:: SOURCE TEXT ::
If you want to build a fire, you need three things: Ignition, fuel and oxygen. But wildfire in California is a much more complex people-stoked witch’s brew.
The state burns regularly because of fierce autumn winds, invasive grasses that act as kindling, fire-happy native shrubs and trees, frequent drought punctuated by spurts of downpours, a century of fire suppression, people moving closer to the wild, homes that burn easily, people starting fires accidentally or on purpose — and most of all climate change.
“California has a really flammable ecosystem,” said University of Colorado fire scientist Jennifer Balch. “People are living in flammable places, providing ignition, starting the wildfires against a backdrop of a warming climate that is making wildfires worse.”
Trying to manage California’s wildfires is like trying to hold back a tidal wave, said Columbia University fire scientist A. Park Williams: “Big fires are kind of inevitable in California.”
And it’s getting worse, fast. Area burned by wildfire in California increased more than fivefold since 1972, from a five-year average of 236 square miles (611 square kilometers) a year to 1,394 square miles (3,610 square kilometers) a year according to a 2019 study by Williams, Balch and others.
Dozens of studies in recent years have linked bigger wildfires in America to global warming, especially because it dries plants and makes them more flammable.
“ Fuel moisture drives the fire business," said University of Alberta fire scientist Mike Flannigan. "Fuel moisture is being influenced by climate change.”
:::
• **STATED GOAL 1**
Return everything in the California wildfire text from "Trying to manage" down to "them more flammable.", copied word for word.
• **STATED GOAL 2**
Write the next part of the California wildfire text, picking up after its final sentence.
:: DATA BLOCK ::
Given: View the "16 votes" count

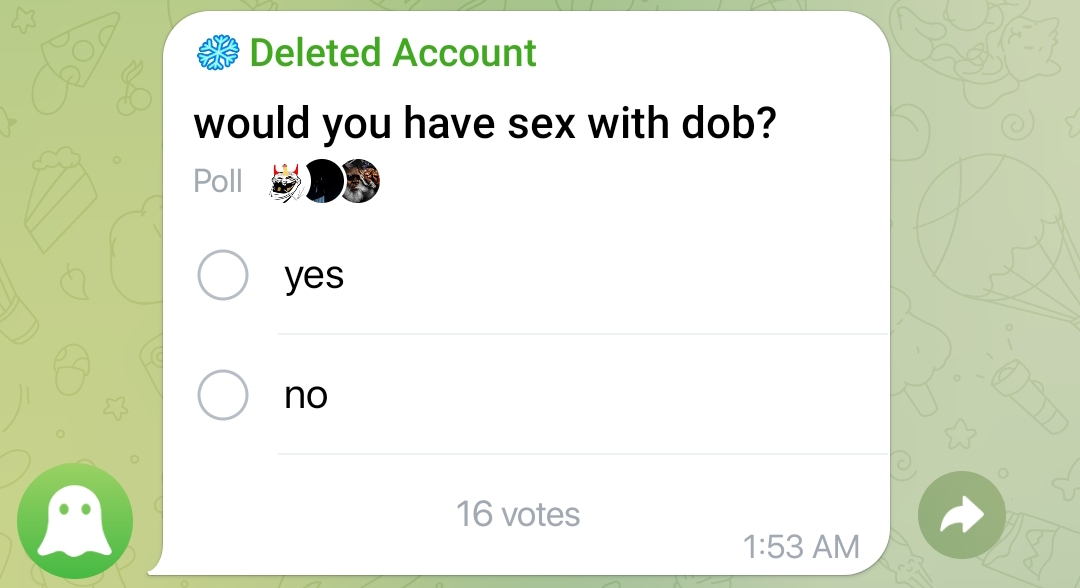Looking at the screenshot, I should click(518, 514).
:::
• **TASK OUTPUT 1**
Trying to manage California’s wildfires is like trying to hold back a tidal wave, said Columbia University fire scientist A. Park Williams: “Big fires are kind of inevitable in California.”
And it’s getting worse, fast. Area burned by wildfire in California increased more than fivefold since 1972, from a five-year average of 236 square miles (611 square kilometers) a year to 1,394 square miles (3,610 square kilometers) a year according to a 2019 study by Williams, Balch and others.
Dozens of studies in recent years have linked bigger wildfires in America to global warming, especially because it dries plants and makes them more flammable.

• **TASK OUTPUT 2**
In California, a Mediterranean climate sets up ideal conditions for fire then is worsened by climate change, said University of California, Merced, fire scientist LeRoy Westerling, who has had his home threatened twice in the last few years.
That means long hot and dry summers with a handful of winter storms bringing rain and snow.
But as the climate warms, snow melts earlier making for drier plants in the summer and the rains come later, extending fire season.
“It's a super strong effect in the summertime and we're right smack in the middle of summertime," Balch said Monday. “Our fire season is not over yet and we have the fall to worry about."
If you lose a fall storm, as happened in 2019, that leaves California fire-prone in October and November, when often-fierce winds blow from the mountains toward the ocean. Those spread fires easily, even jumping eight-lane highways.
November and December, though technically the wet season, can see some of the worst fires such as 2018’s Camp Fire that decimated the Sierra Nevada foothills town of Paradise and killed scores of people.
Another way climate change has worsened wildfire danger is that the jet stream — the river of air that moves storms and daily weather — slows down and weather gets stuck, often with dry periods.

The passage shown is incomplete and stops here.